Please repeat, word for word, the stretch of the data below from its very beginning through the line containing "pyautogui.click(x=49, y=60)".

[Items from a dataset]
-- Start --
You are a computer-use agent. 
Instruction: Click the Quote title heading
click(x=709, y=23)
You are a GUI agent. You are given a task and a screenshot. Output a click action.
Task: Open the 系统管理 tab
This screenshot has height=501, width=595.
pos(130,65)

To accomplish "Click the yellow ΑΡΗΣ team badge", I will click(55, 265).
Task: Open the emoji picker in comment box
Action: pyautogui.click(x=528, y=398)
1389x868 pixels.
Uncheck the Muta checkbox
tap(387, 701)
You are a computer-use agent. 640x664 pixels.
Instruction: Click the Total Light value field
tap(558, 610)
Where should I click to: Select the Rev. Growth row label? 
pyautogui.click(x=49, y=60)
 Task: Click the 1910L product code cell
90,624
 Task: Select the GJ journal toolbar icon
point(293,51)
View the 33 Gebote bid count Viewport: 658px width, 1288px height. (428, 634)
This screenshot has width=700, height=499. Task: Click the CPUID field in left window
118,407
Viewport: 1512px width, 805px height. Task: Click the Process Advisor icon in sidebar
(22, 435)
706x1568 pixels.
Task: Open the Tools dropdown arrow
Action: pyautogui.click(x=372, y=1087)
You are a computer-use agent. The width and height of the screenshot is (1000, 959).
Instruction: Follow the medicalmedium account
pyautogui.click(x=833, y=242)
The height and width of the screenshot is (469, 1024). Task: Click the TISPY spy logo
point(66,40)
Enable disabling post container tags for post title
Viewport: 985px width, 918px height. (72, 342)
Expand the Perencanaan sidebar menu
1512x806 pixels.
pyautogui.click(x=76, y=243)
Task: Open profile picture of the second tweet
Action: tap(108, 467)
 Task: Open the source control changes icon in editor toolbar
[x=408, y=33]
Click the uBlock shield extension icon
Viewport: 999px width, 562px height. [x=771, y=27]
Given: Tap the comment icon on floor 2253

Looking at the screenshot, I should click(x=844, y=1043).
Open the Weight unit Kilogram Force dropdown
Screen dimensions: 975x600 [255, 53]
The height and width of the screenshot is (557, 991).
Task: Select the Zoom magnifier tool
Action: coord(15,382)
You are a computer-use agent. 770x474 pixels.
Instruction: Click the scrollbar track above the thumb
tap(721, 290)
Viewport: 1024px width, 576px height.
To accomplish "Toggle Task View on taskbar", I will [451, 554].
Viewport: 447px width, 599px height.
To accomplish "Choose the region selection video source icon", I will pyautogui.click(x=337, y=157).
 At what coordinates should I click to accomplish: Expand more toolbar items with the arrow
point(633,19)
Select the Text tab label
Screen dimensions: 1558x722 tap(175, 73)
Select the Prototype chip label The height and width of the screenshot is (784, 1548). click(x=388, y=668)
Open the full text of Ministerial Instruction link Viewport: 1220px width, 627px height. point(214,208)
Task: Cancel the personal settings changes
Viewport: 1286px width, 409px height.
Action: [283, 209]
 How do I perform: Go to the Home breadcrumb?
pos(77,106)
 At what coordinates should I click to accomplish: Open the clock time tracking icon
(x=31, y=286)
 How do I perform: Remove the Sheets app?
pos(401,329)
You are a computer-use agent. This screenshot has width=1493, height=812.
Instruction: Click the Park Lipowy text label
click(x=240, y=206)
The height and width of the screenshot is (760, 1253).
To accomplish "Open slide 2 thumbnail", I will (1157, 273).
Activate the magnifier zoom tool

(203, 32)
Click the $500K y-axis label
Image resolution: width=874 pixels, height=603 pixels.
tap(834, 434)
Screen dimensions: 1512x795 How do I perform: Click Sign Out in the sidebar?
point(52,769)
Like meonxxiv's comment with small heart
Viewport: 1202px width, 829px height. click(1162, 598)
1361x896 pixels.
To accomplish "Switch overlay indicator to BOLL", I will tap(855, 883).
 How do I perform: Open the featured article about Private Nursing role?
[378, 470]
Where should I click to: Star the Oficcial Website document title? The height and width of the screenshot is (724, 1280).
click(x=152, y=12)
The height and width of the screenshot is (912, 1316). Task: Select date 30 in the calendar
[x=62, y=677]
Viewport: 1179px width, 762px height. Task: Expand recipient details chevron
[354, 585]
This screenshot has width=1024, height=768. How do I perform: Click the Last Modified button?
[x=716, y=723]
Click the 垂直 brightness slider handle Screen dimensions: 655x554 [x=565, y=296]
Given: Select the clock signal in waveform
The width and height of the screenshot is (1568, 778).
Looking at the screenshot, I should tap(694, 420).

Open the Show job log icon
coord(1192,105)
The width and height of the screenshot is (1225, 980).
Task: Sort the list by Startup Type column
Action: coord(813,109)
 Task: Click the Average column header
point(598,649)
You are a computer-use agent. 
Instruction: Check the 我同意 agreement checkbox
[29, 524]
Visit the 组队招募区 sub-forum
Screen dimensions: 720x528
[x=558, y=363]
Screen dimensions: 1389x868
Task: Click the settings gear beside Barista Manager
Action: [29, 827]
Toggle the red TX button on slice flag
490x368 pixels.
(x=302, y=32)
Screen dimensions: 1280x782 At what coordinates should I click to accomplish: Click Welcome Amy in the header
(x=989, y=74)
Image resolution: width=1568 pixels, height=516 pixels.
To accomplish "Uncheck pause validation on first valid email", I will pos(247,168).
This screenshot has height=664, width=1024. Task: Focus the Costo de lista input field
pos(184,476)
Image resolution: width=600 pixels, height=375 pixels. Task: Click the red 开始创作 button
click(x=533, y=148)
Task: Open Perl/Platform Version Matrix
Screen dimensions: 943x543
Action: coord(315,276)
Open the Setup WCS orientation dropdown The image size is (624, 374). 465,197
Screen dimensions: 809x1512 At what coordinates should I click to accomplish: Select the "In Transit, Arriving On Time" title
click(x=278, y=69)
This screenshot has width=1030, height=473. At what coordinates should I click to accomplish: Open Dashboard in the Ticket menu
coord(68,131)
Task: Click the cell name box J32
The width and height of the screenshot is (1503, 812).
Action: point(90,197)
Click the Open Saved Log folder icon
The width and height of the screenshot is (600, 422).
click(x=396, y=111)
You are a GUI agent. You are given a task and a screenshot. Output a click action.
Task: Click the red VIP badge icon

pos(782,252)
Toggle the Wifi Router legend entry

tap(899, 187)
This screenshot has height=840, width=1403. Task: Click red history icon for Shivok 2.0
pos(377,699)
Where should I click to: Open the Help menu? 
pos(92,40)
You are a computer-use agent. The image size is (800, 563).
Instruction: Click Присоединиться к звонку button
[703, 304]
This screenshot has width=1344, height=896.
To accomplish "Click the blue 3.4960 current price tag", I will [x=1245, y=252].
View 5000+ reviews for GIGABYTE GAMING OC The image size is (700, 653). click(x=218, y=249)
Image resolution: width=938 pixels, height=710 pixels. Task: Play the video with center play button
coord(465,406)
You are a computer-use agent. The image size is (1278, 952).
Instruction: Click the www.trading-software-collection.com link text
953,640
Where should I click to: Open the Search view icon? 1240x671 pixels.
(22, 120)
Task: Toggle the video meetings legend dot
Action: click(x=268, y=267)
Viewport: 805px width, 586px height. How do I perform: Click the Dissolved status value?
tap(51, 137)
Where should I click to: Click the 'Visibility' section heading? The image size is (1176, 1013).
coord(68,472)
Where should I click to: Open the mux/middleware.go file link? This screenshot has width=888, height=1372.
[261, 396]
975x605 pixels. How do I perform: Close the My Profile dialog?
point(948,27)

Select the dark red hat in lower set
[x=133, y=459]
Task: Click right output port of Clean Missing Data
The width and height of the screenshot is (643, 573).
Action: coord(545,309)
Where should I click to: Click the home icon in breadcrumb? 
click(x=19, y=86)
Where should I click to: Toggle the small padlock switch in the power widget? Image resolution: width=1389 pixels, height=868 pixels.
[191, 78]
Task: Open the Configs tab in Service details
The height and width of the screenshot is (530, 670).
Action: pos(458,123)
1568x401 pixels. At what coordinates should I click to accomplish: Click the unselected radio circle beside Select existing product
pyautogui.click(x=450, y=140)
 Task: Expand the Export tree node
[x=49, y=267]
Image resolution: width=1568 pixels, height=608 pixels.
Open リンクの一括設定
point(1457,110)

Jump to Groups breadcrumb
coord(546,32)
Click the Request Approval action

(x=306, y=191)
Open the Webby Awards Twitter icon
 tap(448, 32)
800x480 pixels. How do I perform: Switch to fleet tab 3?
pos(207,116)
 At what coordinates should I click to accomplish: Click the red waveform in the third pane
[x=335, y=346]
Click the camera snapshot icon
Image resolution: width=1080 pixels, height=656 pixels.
-- End --
Solution to the exercise >>
You are a computer-use agent. 
Instruction: Click the Quote title heading
click(x=709, y=23)
You are a GUI agent. You are given a task and a screenshot. Output a click action.
Task: Open the 系统管理 tab
This screenshot has height=501, width=595.
pos(130,65)

To accomplish "Click the yellow ΑΡΗΣ team badge", I will click(55, 265).
Task: Open the emoji picker in comment box
Action: pyautogui.click(x=528, y=398)
1389x868 pixels.
Uncheck the Muta checkbox
tap(387, 701)
You are a computer-use agent. 640x664 pixels.
Instruction: Click the Total Light value field
tap(558, 610)
Where should I click to: Select the Rev. Growth row label? 
pyautogui.click(x=49, y=60)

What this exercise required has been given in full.